Courtesy of israel antiquities authority
A new route to explore in the Western Wall tunnels will be opening to the public, the Western Wall Heritage Foundation and the Israeli Antiquities Authority revealed on Thursday.
The newly opened tunnels, to the west of the Temple Mount, include two massive chambers flanked with columns and fountains that were once part of a building believed to have housed public functions in the first century AD.
“This is without doubt one of the most magnificent public buildings from the Second Temple period that has ever been uncovered outside the Temple Mount walls in Jerusalem,” said Dr. Shlomit Weksler-Bdolach, who led the excavations for the IAA. “The building, which apparently stood along a street leading up to the Temple Mount, was used for public functions – it may even have been the city council building where important dignitaries were received before entering the Temple compound and the Temple Mount.”

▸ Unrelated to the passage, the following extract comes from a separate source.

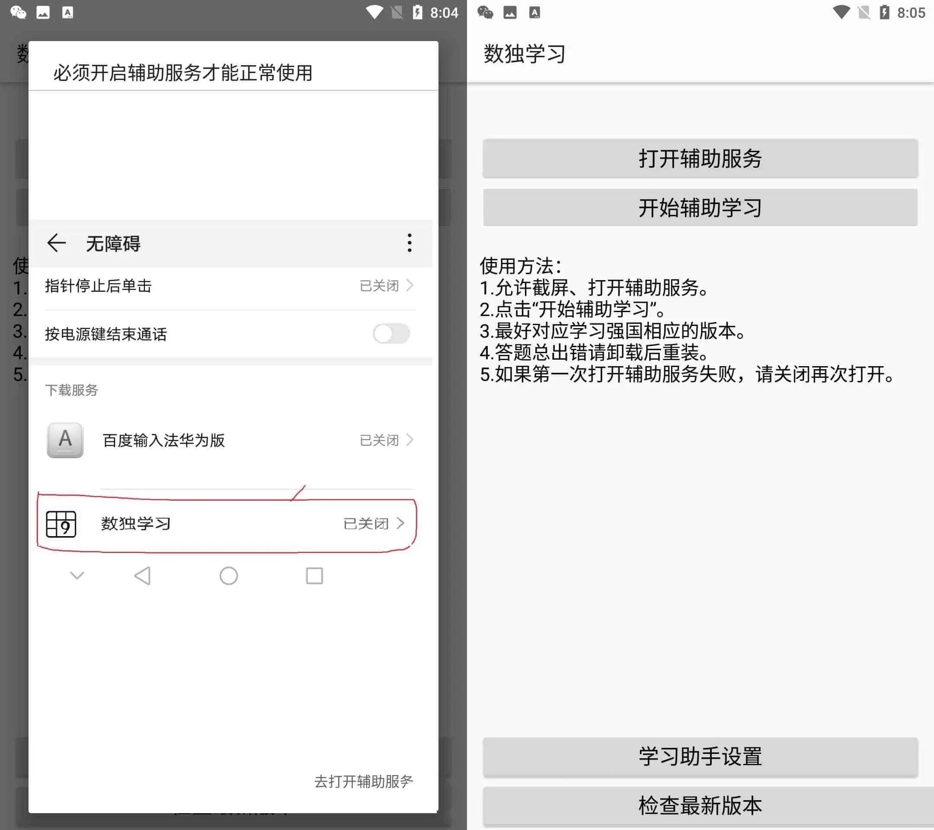Screen dimensions: 934x830
Task: Open WeChat from the status bar icon
Action: [x=19, y=12]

Dr. Weksler-Bdolach says that the archaeologists believe the chambers likely once contained wooden sofas, in the style of “reclining dining rooms” which were popular across the ancient Near East for a millennium.
The discovery is the result of excavations stretching back over a century. They were first begun by the British general Sir Charles Warren, who traveled to what was then Ottoman Palestine in the 1860s as part of an expedition of proto-biblical archaeologists.

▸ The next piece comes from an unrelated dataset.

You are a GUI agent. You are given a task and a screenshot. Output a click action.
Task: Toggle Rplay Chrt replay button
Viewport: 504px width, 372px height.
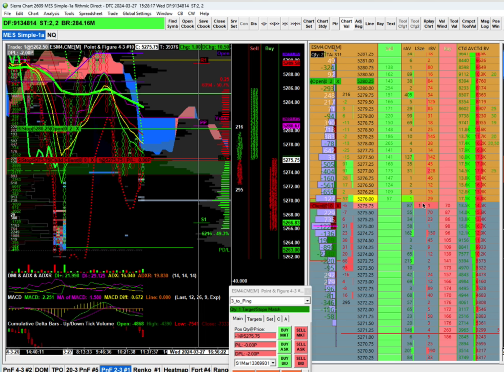pos(429,24)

The Western Wall Heritage foundation says that they hope to have the site open before “Rosh Rosh Chodesh Elul and Slichot.”
Slichot are the penitentiary prayers that many Jews recite in the month leading up to Rosh Hashanah.
During the Hebrew month of Elul, scores of people attend Slichot prayers at the Western Wall. To be opened by Rosh Chodesh Elul, the exhibition will have to be ready by August 9 on the Gregorian calendar.